Ibiza no dispone de un servicio de cremación de mascotas. Las clínicas veterinarias de la isla que ofrecen esa prestación a los dueños de animales de compañía dependen de una empresa con sede en Palma, a la que envían los cuerpos por lotes tras mantenerlos congelados entre 15 y 20 días en sus propias instalaciones. Un sistema opaco para el usuario y sin alternativa insular que ha aflorado a raíz de la segunda denuncia pública en menos de seis meses contra la Clínica Veterinaria San Jorge de Sant Jordi, cuyo responsable ha admitido a La Voz de Ibiza un «fallo de identificación» con las cenizas de un perro.
Sin infraestructura propia en la isla
La ausencia de un crematorio animal en Ibiza obliga a las clínicas a externalizar la totalidad del proceso. Ni el sector privado ni las administraciones han desarrollado hasta la fecha una alternativa en la isla, pese a que la demanda es constante durante todo el año y crece con la temporada alta.
Congelación de 15 a 20 días
Mientras se completa el lote que viajará a la Península, los cuerpos de los animales permanecen congelados en las propias clínicas durante un plazo que, según ha detallado el responsable de la Clínica Veterinaria San Jorge, oscila entre 15 y 20 días. Ese periodo de almacenamiento es una de las claves del sistema y, según reconoce el propio centro, exige una identificación individualizada estricta que en algunos casos ha fallado.

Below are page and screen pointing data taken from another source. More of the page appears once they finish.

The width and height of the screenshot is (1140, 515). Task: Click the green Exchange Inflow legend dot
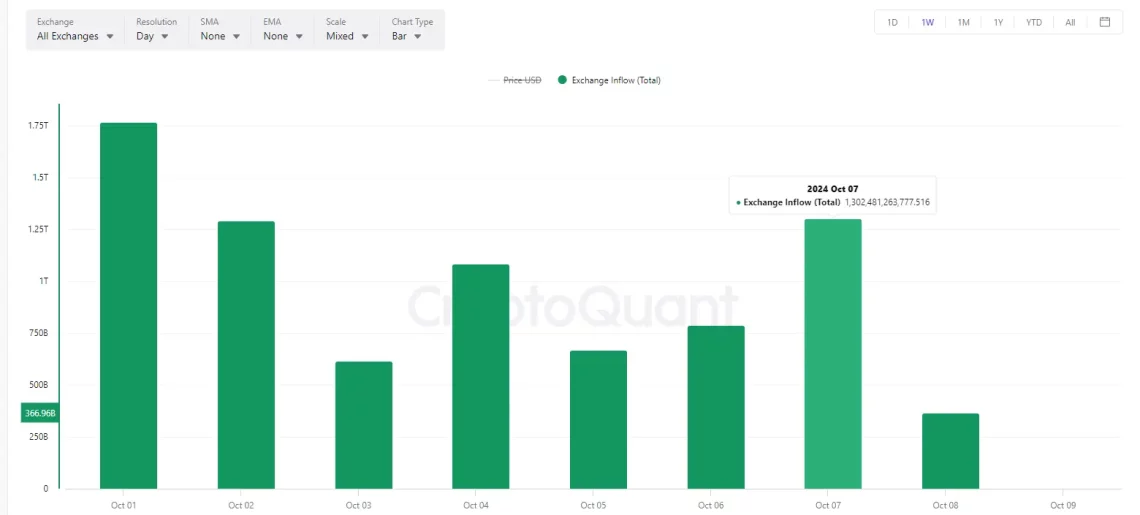562,80
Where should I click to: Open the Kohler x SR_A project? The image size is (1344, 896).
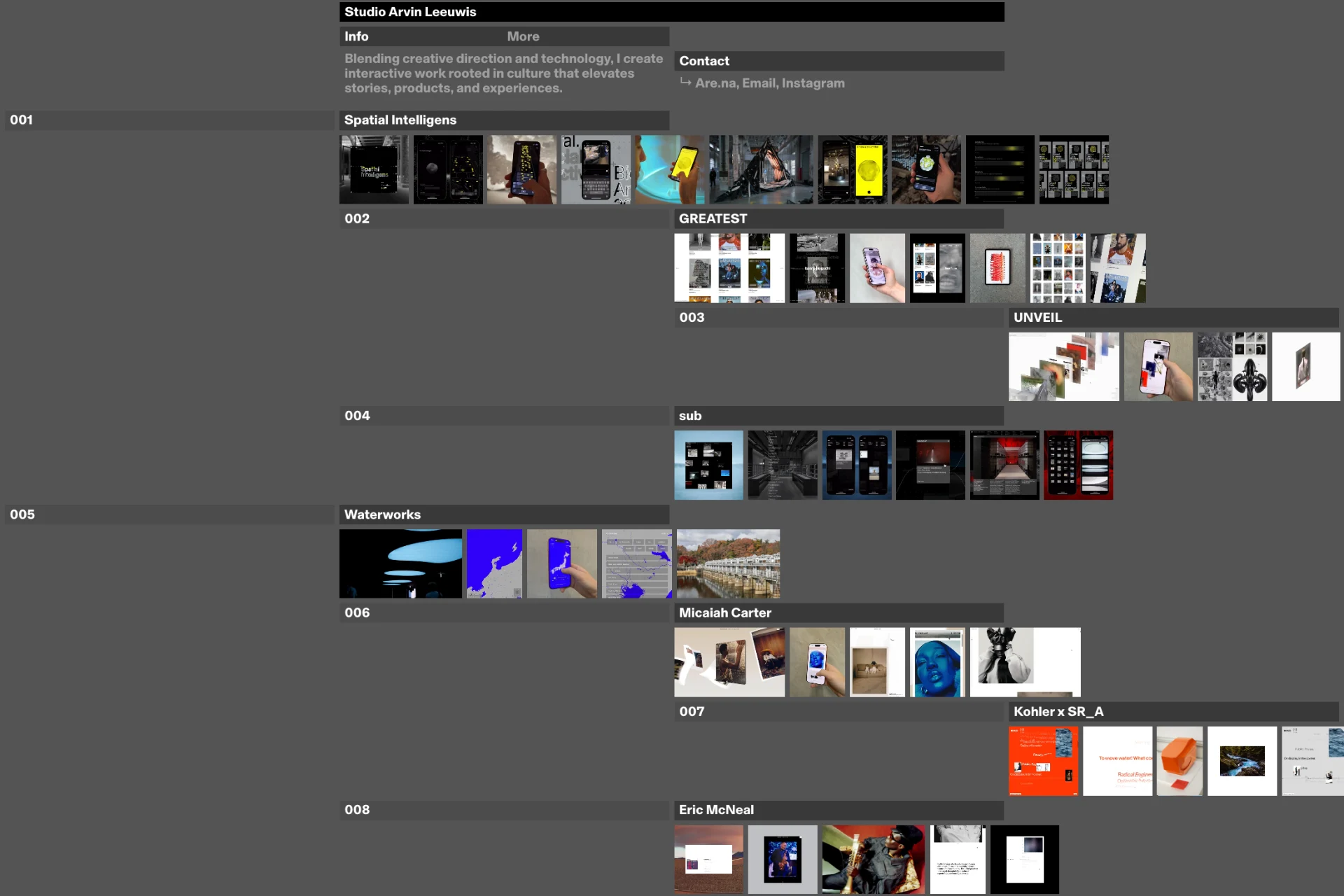pyautogui.click(x=1058, y=711)
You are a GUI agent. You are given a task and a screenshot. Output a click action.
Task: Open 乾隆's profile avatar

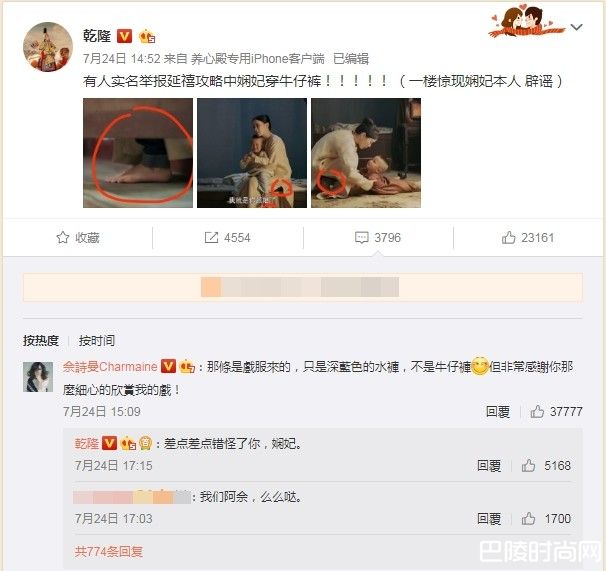point(48,47)
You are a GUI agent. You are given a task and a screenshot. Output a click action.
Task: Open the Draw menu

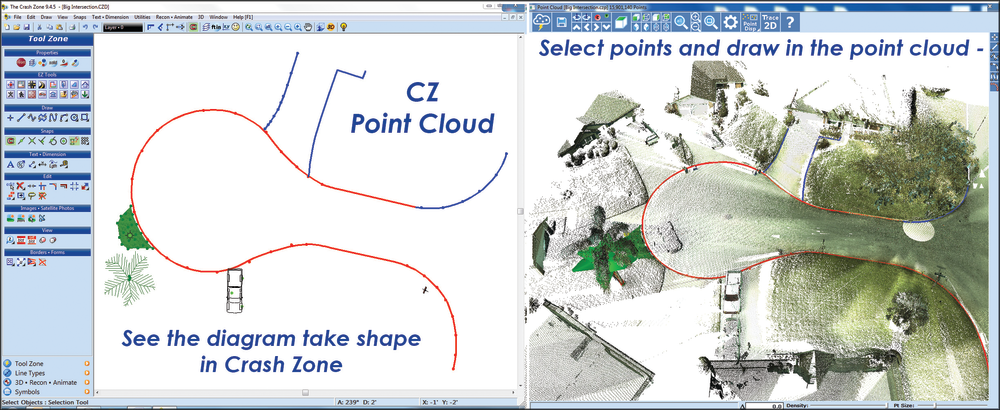47,17
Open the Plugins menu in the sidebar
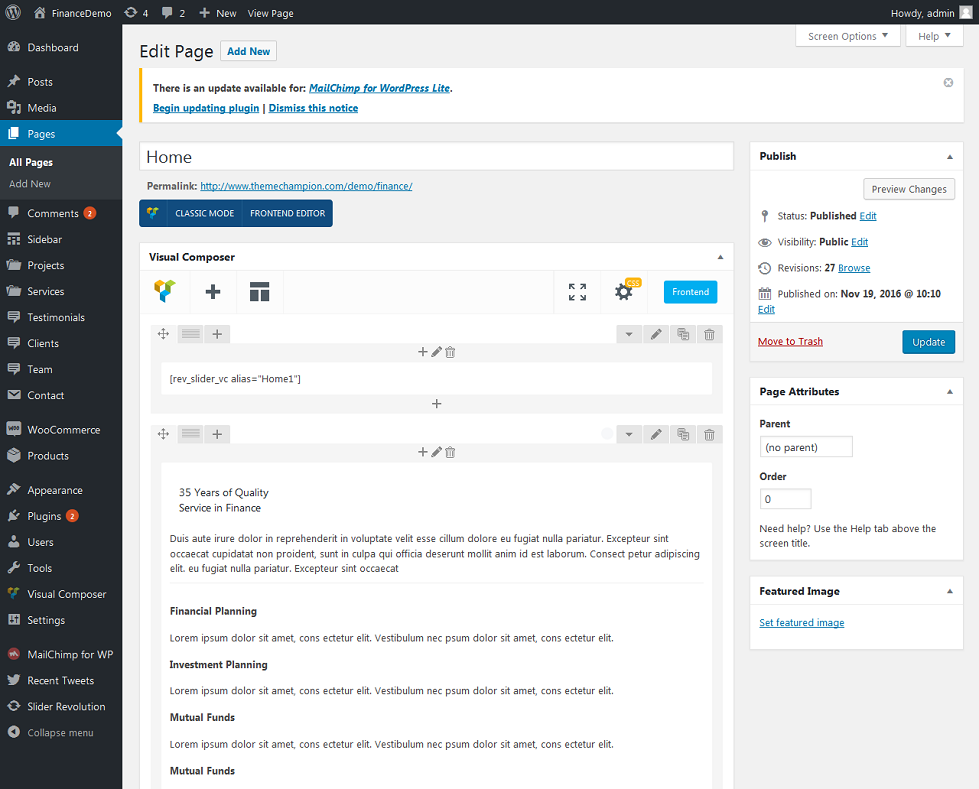The image size is (979, 789). coord(44,516)
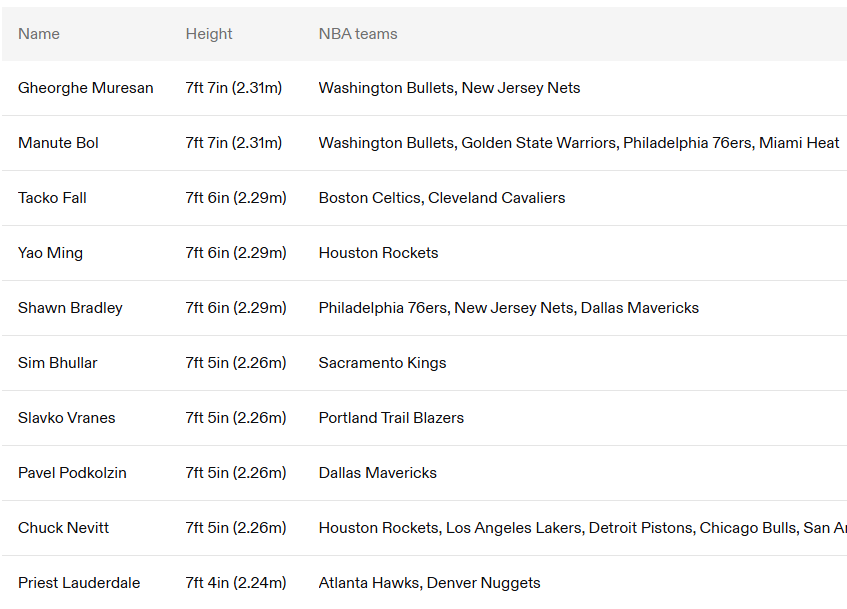Select the Chuck Nevitt row name

[64, 528]
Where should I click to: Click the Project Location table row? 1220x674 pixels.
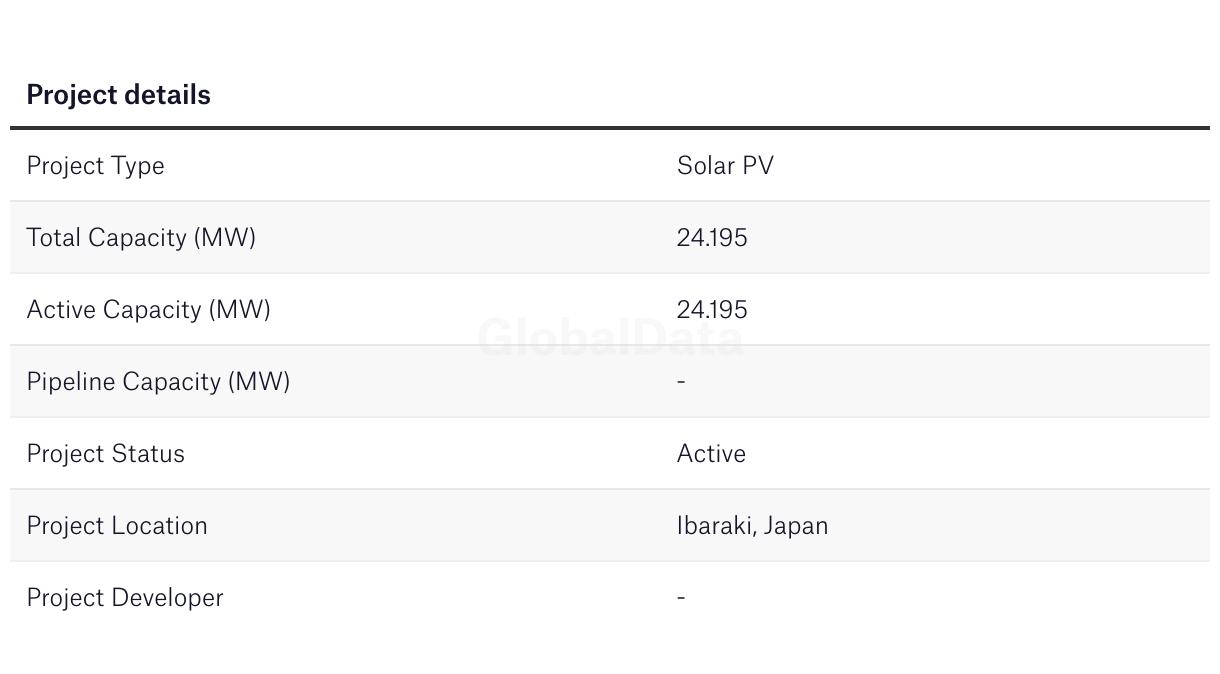610,525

Lotes de hasta 50 animales
Los envíos a Palma pueden reunir, según la misma fuente, entre 40 y 50 animales por remesa. Ese volumen concentra en una sola operación logística la trazabilidad de decenas de mascotas cuyos dueños han pagado, en muchos casos, por una cremación individual con entrega posterior de las cenizas. Un error de etiquetado en cualquier punto de la cadena implica que las cenizas devueltas no correspondan al animal esperado o que la incineración se haya realizado de forma conjunta.
El caso que destapó el sistema
El funcionamiento de esta cadena ha salido a la luz por la denuncia del dueño de Tro, un pastor alemán fallecido hace un mes en la Clínica Veterinaria San Jorge. Su propietario abonó 600 euros por una cremación individual y asegura que el animal fue finalmente incinerado con otros ejemplares. La clínica reconoció el fallo, le devolvió el importe y su responsable, Fernando, admitió a La Voz de Ibiza: «No les quito la razón». Es el segundo caso público contra el mismo centro tras el hecho conocido en enero, protagonizado por Enric Pons y su bóxer Nano.
Un mercado con precios desiguales
La cremación individual de una mascota puede alcanzar los 600 euros en Ibiza, según los importes facturados en los casos denunciados. La falta de infraestructura insular y el coste añadido del transporte marítimo hasta Palma explican, en parte, esos precios. Los propietarios asumen el desembolso a cambio de una promesa concreta: recibir las cenizas de su animal para poder despedirse de él. Cuando la cadena falla, la reparación económica no repara el daño simbólico.
Un marco legal más exigente
La Ley 7/2023 de protección de los derechos y el bienestar de los animales endureció las obligaciones de todos los establecimientos vinculados al cuidado y disposición de animales de compañía. La norma contempla sanciones económicas de hasta 200.000 euros para los supuestos más graves de maltrato animal e impone requisitos estrictos de trazabilidad a los servicios que prestan las clínicas veterinarias, incluida la disposición final de los restos.